Gilbert Shelton participa de painel na Flip com Robert Crumb (7/8/2010) - Letícia Moreira/Folhapress
Gilbert Shelton participa de painel na Flip com Robert Crumb (7/8/2010) Imagem: Letícia Moreira/Folhapress

Estefani Medeiros

Do UOL, em São Paulo

22/05/2012 07h07

A turnê dos roqueiros falidos da banda fictícia Not Quite Dead chega ao Brasil neste mês de maio em lançamento da editora Conrad. Batizado de "O Último Show", a criação é do autor americano Gilbert Shelton em parceria com o ilustrador francês Pic.
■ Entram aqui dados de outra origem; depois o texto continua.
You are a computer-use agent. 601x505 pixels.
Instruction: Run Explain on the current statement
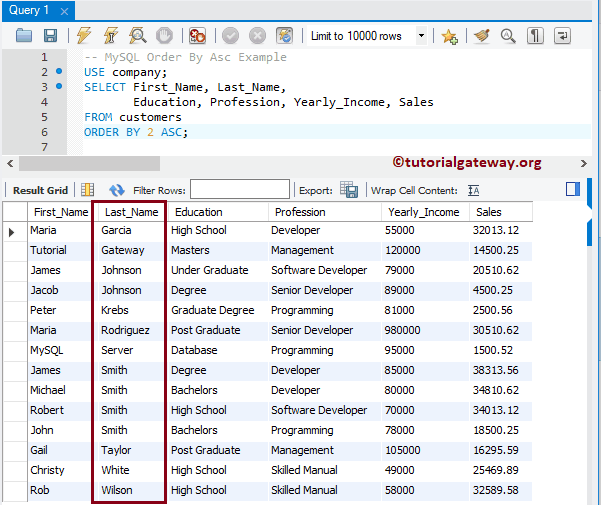click(138, 36)
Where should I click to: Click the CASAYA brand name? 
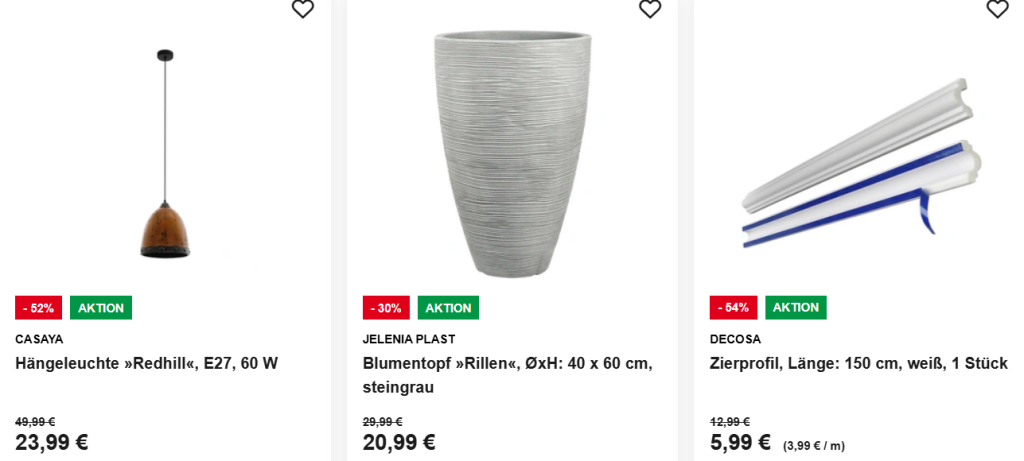39,339
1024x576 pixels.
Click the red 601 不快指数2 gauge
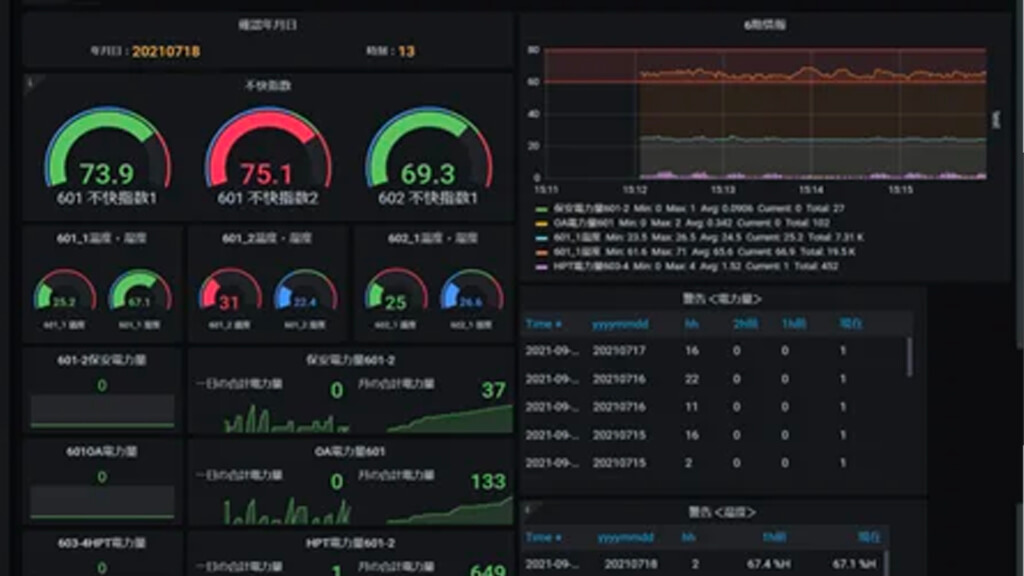click(x=267, y=155)
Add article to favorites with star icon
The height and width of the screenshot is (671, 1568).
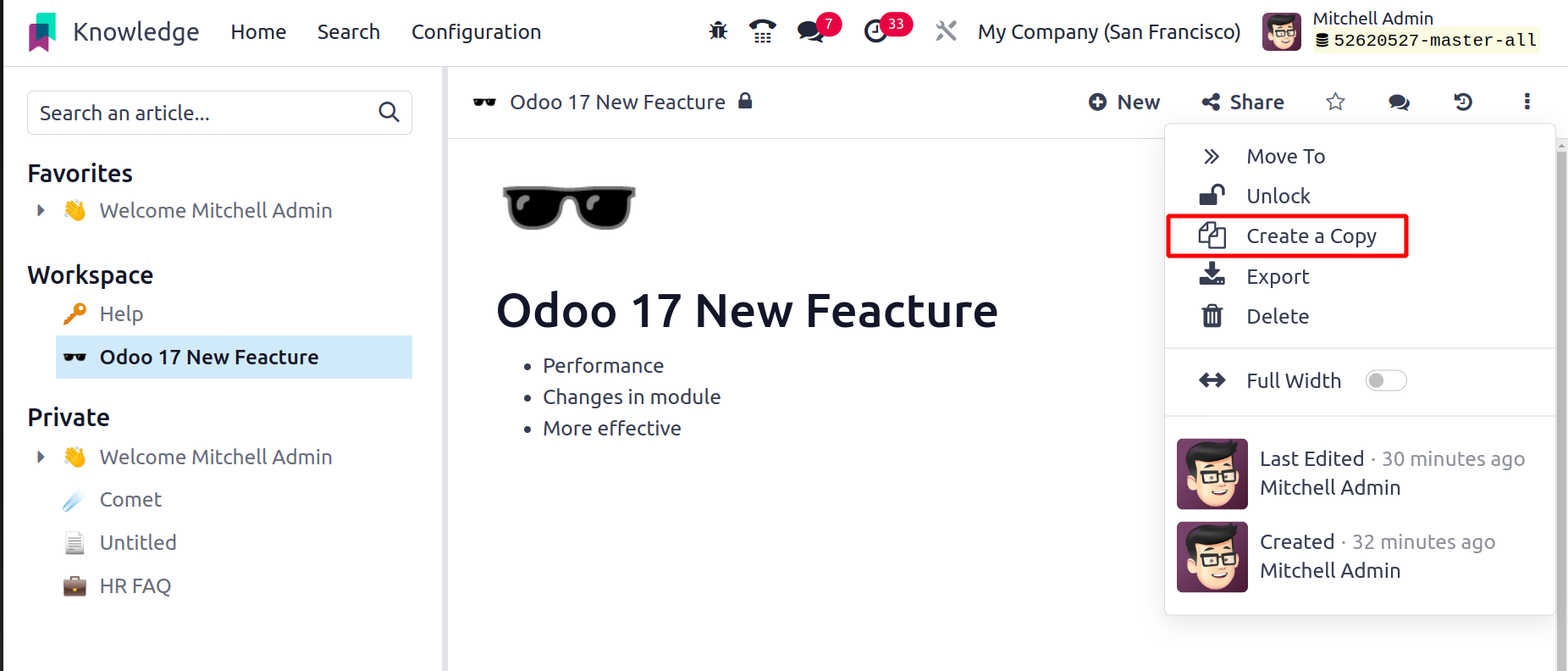(1335, 102)
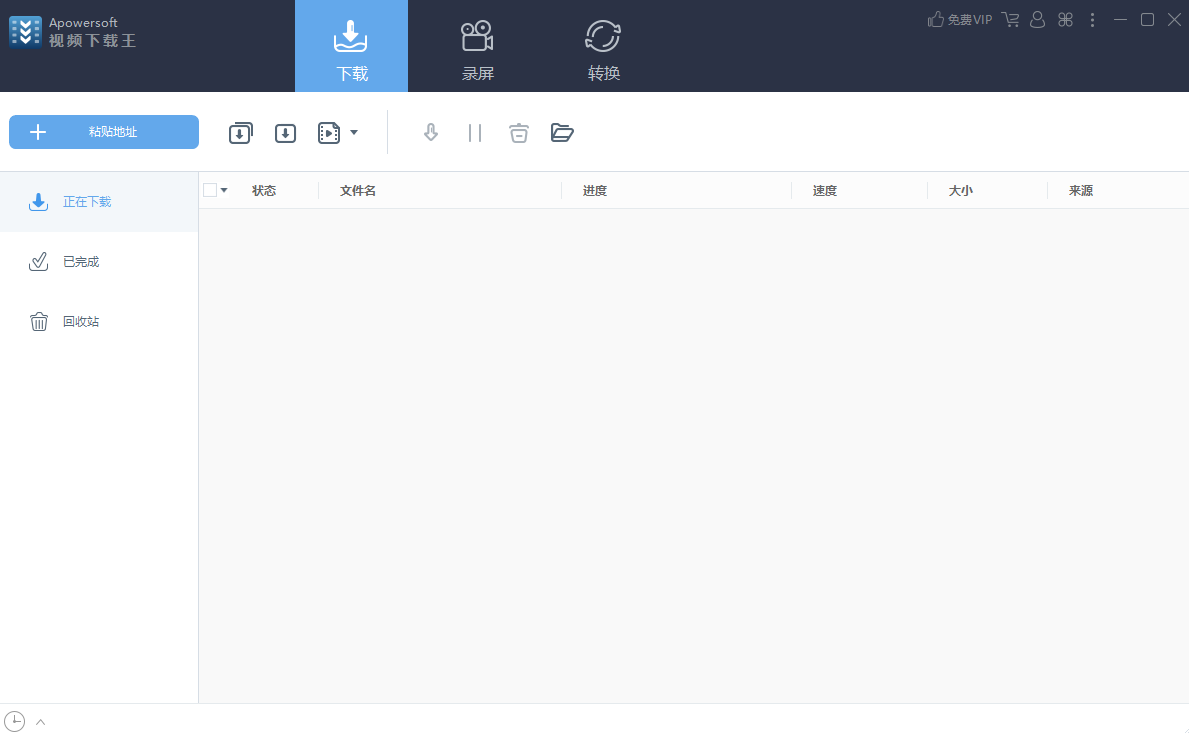The width and height of the screenshot is (1189, 733).
Task: Click the 免费VIP link
Action: [x=960, y=20]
Assim como a banda, Shelton – mais conhecido como o criador da tira “The Fabulous Freak Brothers”, já se aventurou pela música. Além de ter participado da cena junkie e ativa de São Francisco na década de 60, o autor foi amigo próximo da cantora Janis Joplin e confessa que até já pensou em ser rockstar.

Aos 72 anos, Shelton é convidado especial da convenção Comic-Con, que ocorre em San Diego entre os dias 12 e 15 de julho, onde poderá ser premiado com um Eisner Lifetime Achievement Award, prêmio sobre o conjunto de sua obra. Sobre a homenagem, o autor se diz lisonjeado, mas rebate dizendo que prefere conseguir ter seus livros e quadrinhos publicados.
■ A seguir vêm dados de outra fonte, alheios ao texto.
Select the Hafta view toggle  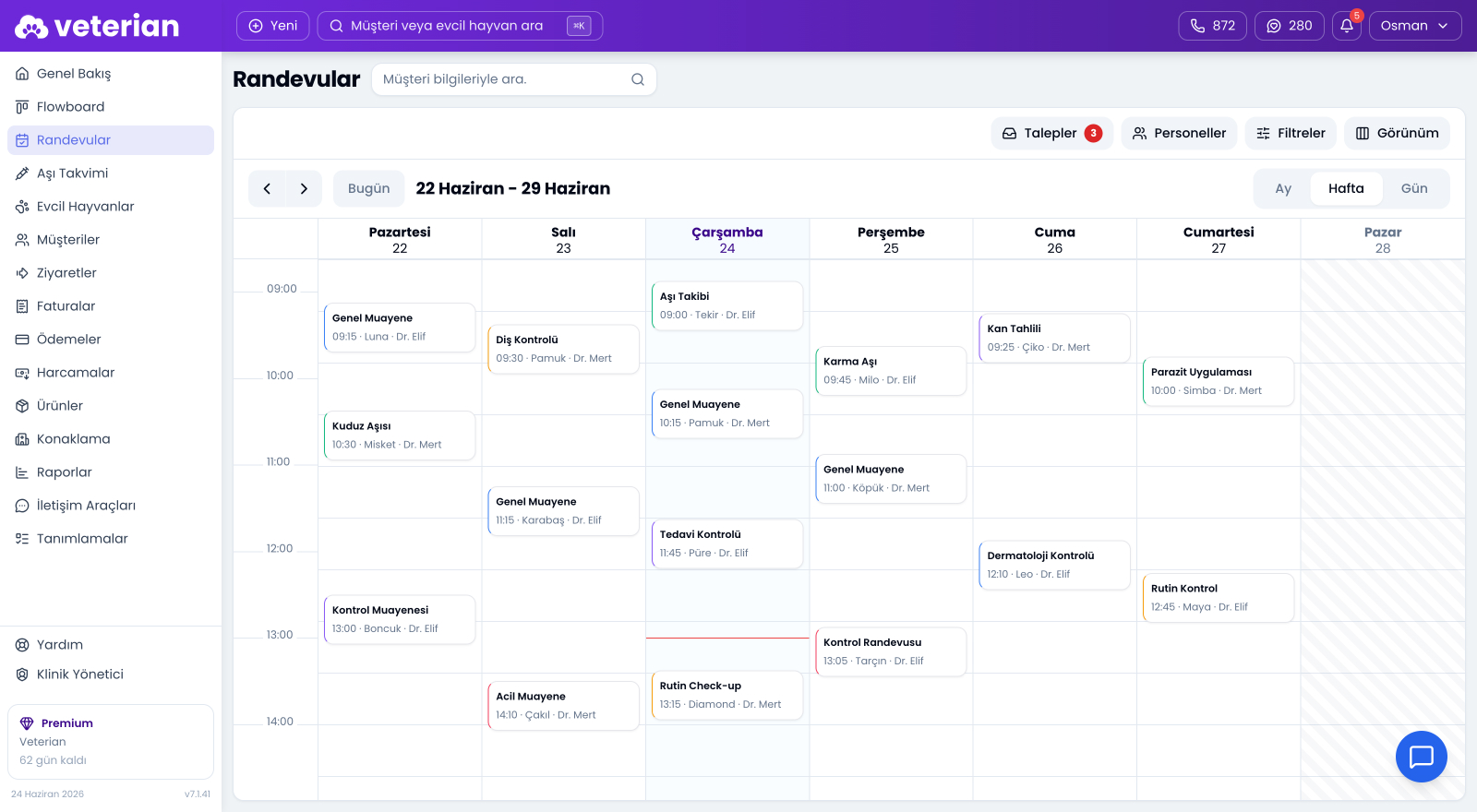1346,188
E é com a mesma modéstia que Shelton relembra a participação na FLIP com Robert Crumb, em 2010. "Como não era muito conhecido, podia andar e conhecer a cidade" e aconselha os novos quadrinistas: "Arrumem um emprego". Leia a entrevista completa:

Trecho do quadrinho "O Último Show em Shnagrlic" 

UOL - Se não tivesse sucesso com os quadrinhos, teria tentado seguir a carreira de rockstar, como o Not Quite Dead?
Gilbert Shelton -
(Risos) Uma vez eu pensei que poderia ser. Aí eu vi que nunca conseguiria fazer quadrinhos e música ao mesmo tempo. Seria muito trabalho. Então eu decidi continuar com os quadrinhos, que me davam mais dinheiro. Mas ainda toco piano.
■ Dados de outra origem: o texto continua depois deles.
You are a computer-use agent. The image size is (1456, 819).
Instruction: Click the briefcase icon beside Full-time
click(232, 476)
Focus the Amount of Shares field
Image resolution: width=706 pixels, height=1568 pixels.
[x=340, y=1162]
Na tradução para português, o título na capa é “O Último Show”. Este pode ser considerado o último show do Not Quite Dead?
Não, planejo continuá-lo. É que existe um duplo significado no título e as traduções são diferentes em francês, inglês ou português. Em inglês ele tem uma rima: “The Last Gig in Shnagrlic”, a inspiração foi “O Último Tango em Paris” (“The Last Tango in Paris”, no título original em inglês). Mas para mim parece um bom título em português. Fico feliz que o nome da cidade não apareça na capa no Brasil, porque ninguém compraria um livro que não consegue ler o título (risos).

O roteiro do livro se assemelha à notícia da entrada das tropas americanas no Afeganistão. Essa foi realmente sua inspiração para criar a história?
Sim, tem a ver com o imperialismo americano e suas invasões em diversos países. Mas a ideia de mandar os personagens para essa cidade é algo relacionado a uma expedição cultural, o que nós achamos que seria uma ideia engraçada.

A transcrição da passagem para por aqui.